Of course, I haven't "entirely" quit smoking. I still smoke a pipe, sometimes, when I'm in certain moods. Some friends of mine smoke cigars and I've joined them more than a few times.
But I have not touched a cigarette since. Except in my dreams.
When I first quit and was furious with withdrawal it was understandable. And those stopped after a while, too. But I guess they didn't quit entirely, either. I would still wake up and recall the feel of smooth smoke trickle down my throat and fill up my lungs with the calm and succor, remember the feel of the cigarette between my fingers, the fluid motion of tapping out the ash.

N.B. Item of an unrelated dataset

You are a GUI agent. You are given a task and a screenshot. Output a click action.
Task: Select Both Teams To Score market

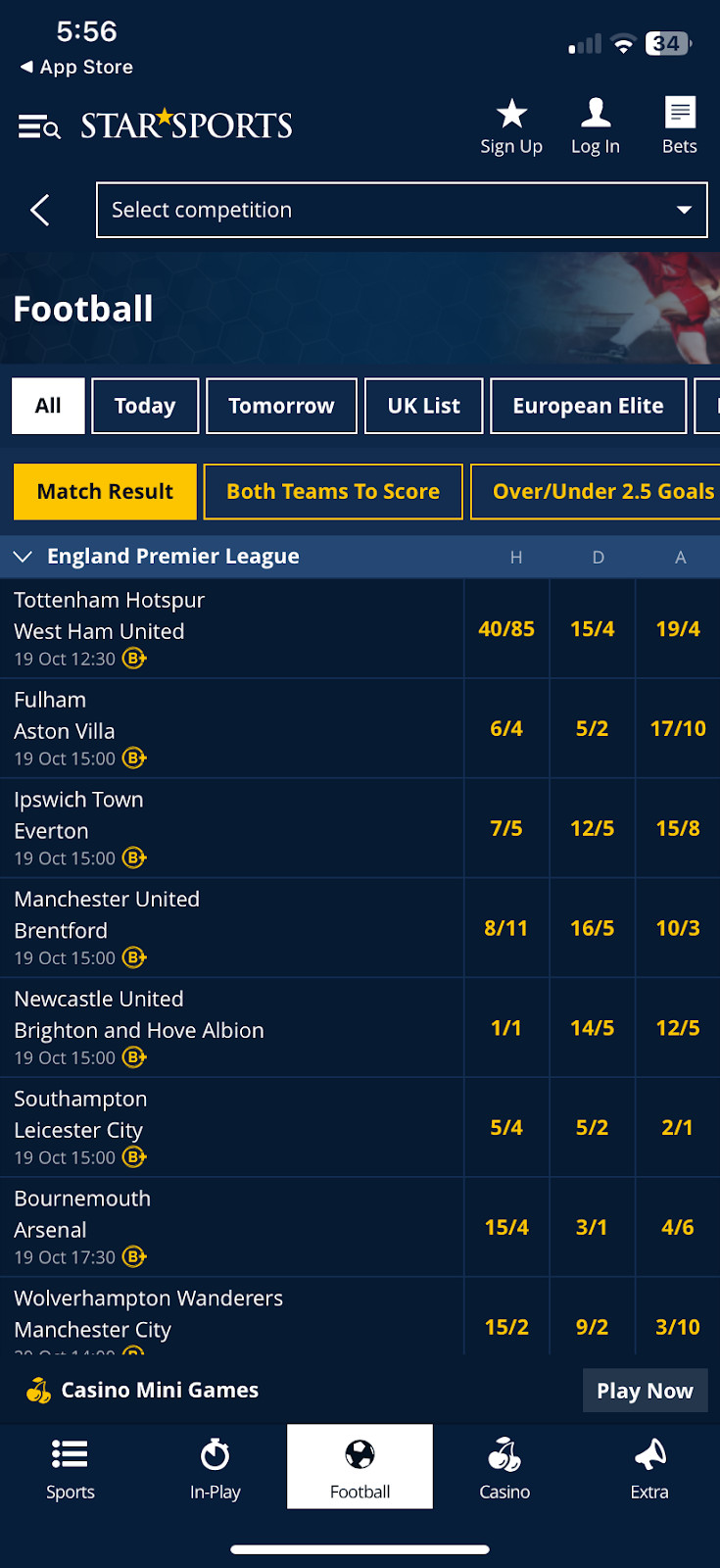point(333,492)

Today, just now, randomly, I remembered several dreams I've had in the past month or so about smoking. Usually, I was waiting somewhere, and there'd be a cigarette in my hand. I'd smoke, then feel guilty about it since I've quit. But, I'd console myself, it's just one, and no one's around to watch, and I'm not going to do it again after this. A one-time lapse is allowable.
So I would.
That was my thinking in my dreams. It's not much different than my thinking in the waking world. Thankfully I haven't actually relapsed, and thankfully my conscious mind apparently misses cigarettes much, much less than my dream-self.

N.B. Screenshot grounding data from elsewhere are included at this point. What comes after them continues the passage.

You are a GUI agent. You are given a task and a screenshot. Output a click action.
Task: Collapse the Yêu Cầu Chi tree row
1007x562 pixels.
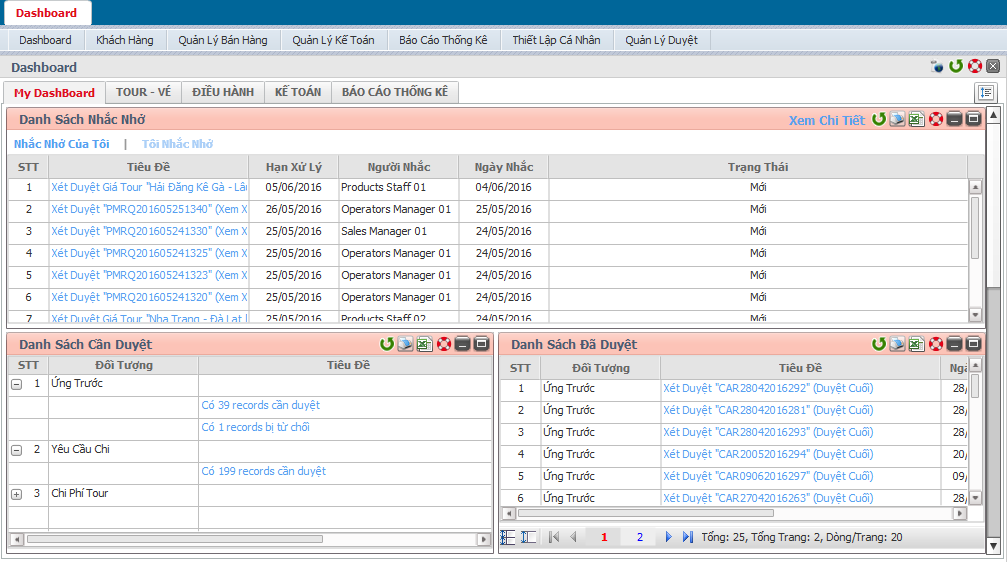tap(17, 450)
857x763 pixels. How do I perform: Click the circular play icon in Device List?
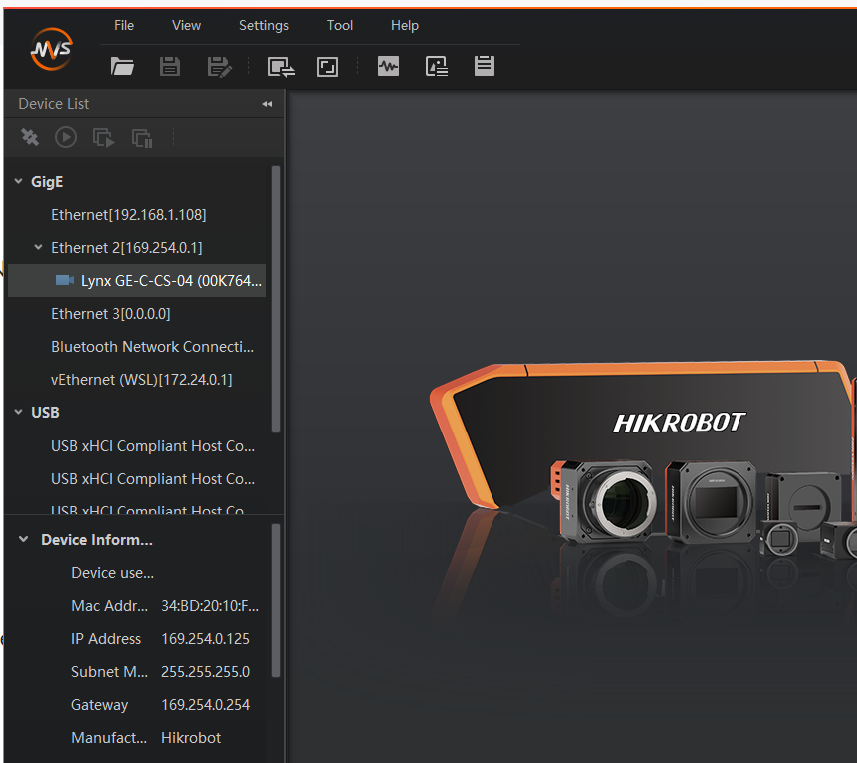[66, 137]
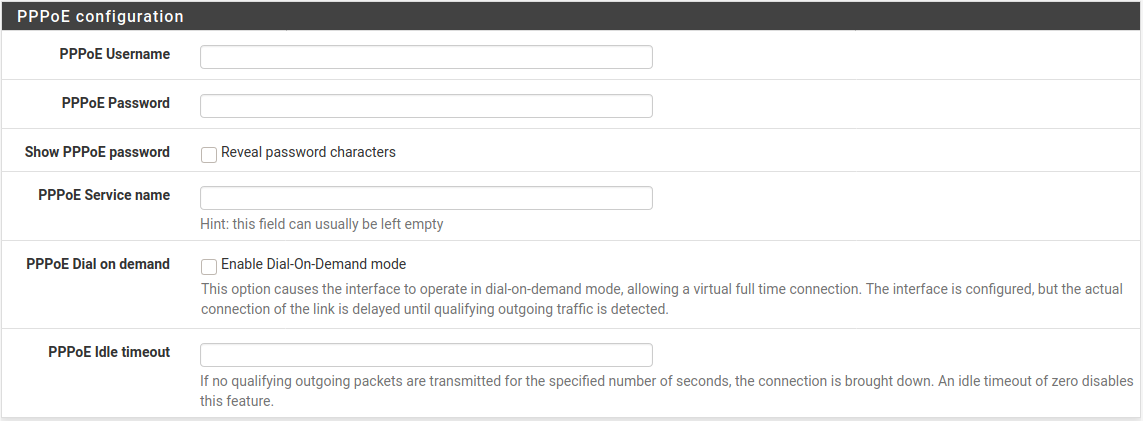Click the 'PPPoE Idle timeout' row label

click(x=109, y=352)
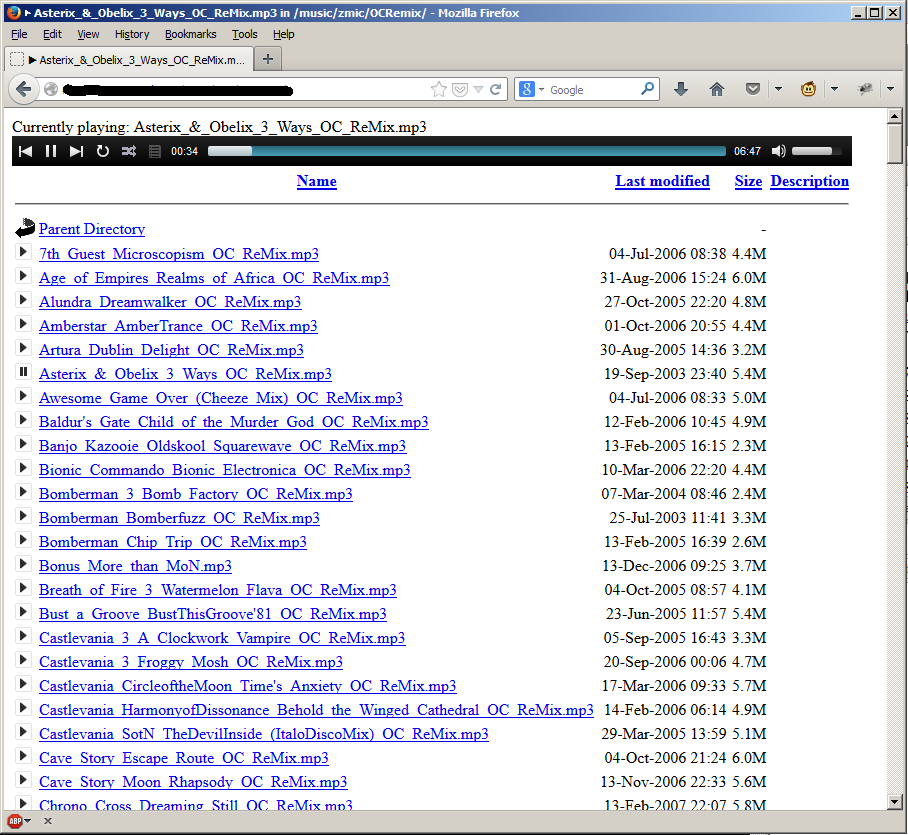908x835 pixels.
Task: Skip to next track in player
Action: [77, 151]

Funnily enough, in my dream, I would remember the other times in dreams that I'd also smoked a cigarette under similar conditions, and think, "See, we can do it now and it's not going to take over your life; it's fine; it's our thing."
I don't know if I'll always have these dreams. I'd prefer not to. At the least I should stop trying to recount them while awake, as just remembering the smoking-sensation of my dreams with my full mind makes me really long for them again in reality.
Anyway, I don't know what any of that means, or if dreams ever do mean anything, but it was on my mind and it's my blog, so I shared it.